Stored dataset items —

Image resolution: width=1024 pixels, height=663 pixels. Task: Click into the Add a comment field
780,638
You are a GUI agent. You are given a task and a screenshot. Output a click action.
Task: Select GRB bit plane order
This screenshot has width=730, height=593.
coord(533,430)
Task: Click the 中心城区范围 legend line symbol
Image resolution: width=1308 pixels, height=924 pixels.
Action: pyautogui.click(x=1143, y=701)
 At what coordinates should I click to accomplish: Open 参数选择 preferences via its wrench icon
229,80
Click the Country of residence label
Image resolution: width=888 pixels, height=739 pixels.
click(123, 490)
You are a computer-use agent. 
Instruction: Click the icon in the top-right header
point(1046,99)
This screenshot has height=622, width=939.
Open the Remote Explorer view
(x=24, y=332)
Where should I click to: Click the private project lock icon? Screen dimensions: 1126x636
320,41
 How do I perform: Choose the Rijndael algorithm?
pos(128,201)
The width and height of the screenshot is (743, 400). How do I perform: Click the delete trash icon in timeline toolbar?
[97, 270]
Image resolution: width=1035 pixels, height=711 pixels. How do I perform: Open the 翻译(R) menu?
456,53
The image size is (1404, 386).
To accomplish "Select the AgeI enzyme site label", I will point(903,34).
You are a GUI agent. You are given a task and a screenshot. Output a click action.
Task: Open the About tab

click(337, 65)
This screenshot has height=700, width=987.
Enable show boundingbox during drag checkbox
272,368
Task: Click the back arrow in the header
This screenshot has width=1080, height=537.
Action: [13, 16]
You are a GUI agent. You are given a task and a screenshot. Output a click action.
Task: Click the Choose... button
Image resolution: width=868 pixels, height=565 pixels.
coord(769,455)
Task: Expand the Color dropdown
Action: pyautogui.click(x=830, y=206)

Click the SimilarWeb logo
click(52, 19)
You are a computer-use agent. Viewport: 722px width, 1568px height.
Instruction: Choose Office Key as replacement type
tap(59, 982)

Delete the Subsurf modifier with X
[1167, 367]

TASK STATEMENT —
If a line in the records has the word "label", copy that line.

RESULT OF THIS EXERCISE —
Click the Country of residence label
To accomplish "Select the AgeI enzyme site label", I will point(903,34).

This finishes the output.